ANNAPOLIS — The state nursing board is refunding hundred of thousands of dollars to nurses and nursing assistants after a legislative inquiry found it collected fees without authority.
The Maryland Board of Nursing on April 1 raised the fees nurses and nursing assistants pay to practice. But the fees were raised before the state’s Department of Health and Mental Hygiene approved the increase.
The board collected increased fees from about 28,000 nurses and nursing assistants, who paid up to $25 more than they should have, to grant and renew licenses.
The board is still determining who paid too much, but its executive director yesterday said all the excess payments will be returned.
“Absolutely, we’ll do that — no question,” said Patricia Ann Noble. “We’re making sure that we have an accurate listing to make sure that we’re able to get them reimbursed.”
Mrs. Noble, who started work as executive director of the board last month, said her staff has not compiled an estimate of how much money would be returned. She said the refunds should be completed in six months.
State lawmakers asked the board to refund the fees in a letter last month to Mrs. Noble and to John M. Colmers, secretary of Maryland’s Health and Mental Hygiene Department.

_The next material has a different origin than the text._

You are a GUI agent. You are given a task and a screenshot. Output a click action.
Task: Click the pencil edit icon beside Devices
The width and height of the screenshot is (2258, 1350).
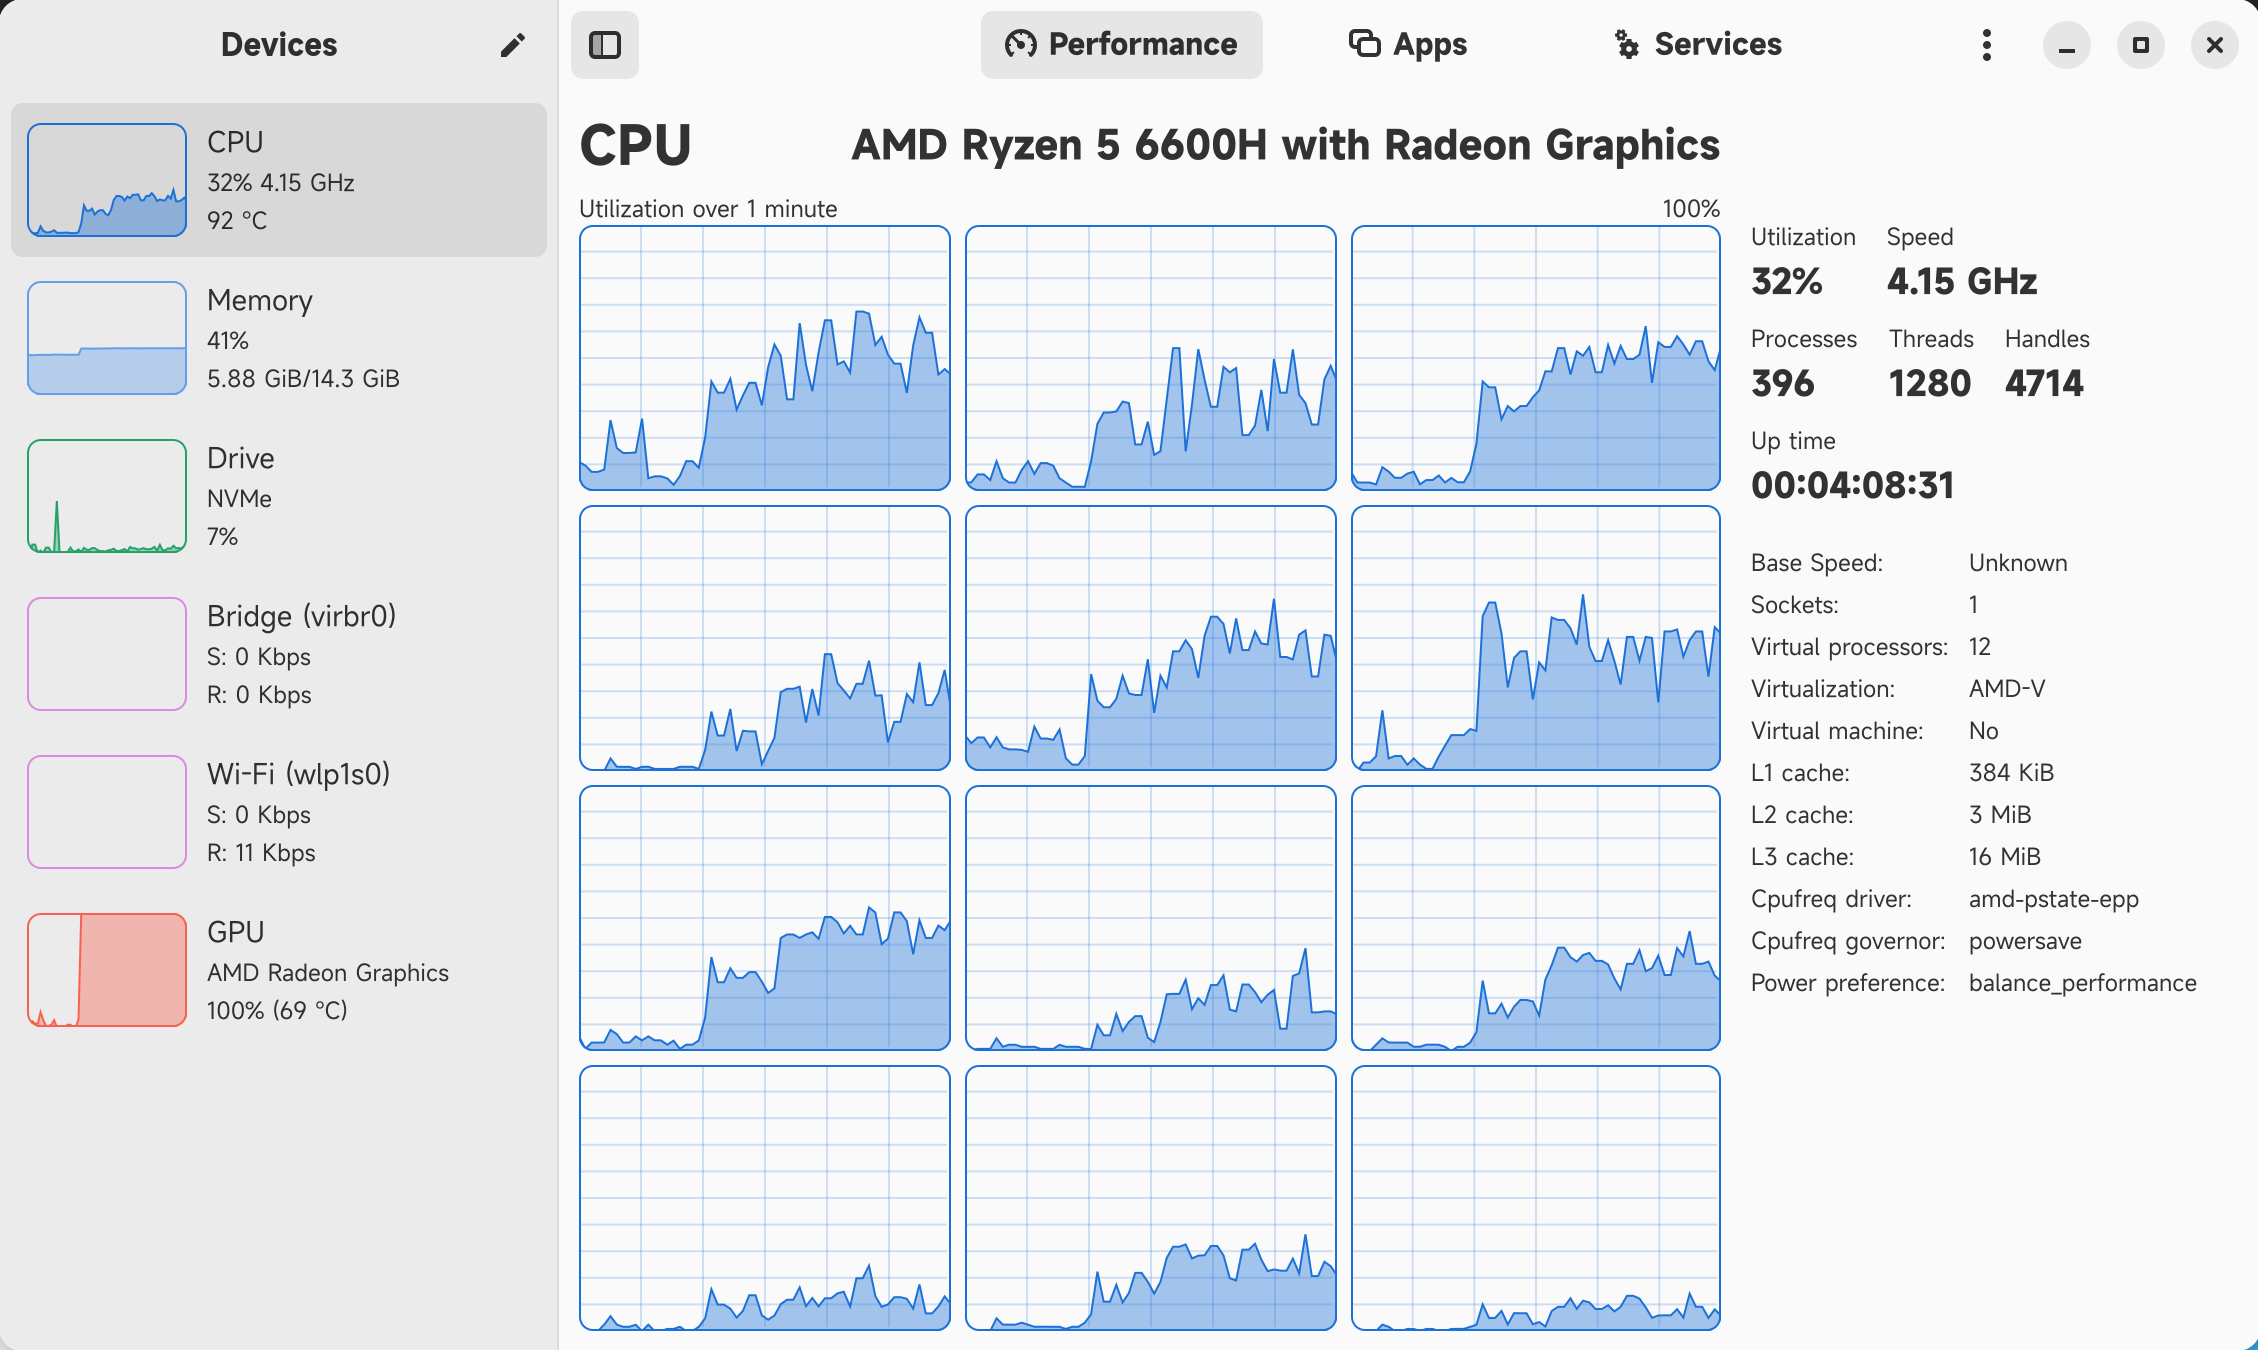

“Because the regulations proposing the fee increases are not yet in effect, the board does not have the authority to collect these increased fees,” wrote State Sen. Paul G. Pinsky and Delegate Anne Healey, both Prince George’s Democrats and co-chairmen of the General Assembly’s Joint Committee on Administrative, Executive and Legislative Review.
“The committee appreciates that the board has now stopped charging the higher fees. However, the committee believes that those licensees who have already paid the increased fees should have that money the board charged them without authority refunded or credited to them in some manner,” they said.
The fees will increase once the Department of Health and Mental Hygiene approves them.
New nurses will have to pay $100, up from the current $75 fee. Volunteer nurses, who pay $5 to register, will have to pay $20.
Representatives for state nurses said they are glad to hear that the board will be refunding the extra money.
“I always think it is a good thing when people take a breath and have to think about something again,” said Rosemary Mortimer, president-elect of the Maryland Nurses Association.
The board licenses and regulates about 60,000 nurses and nursing assistants in the state and is independently funded by the fees.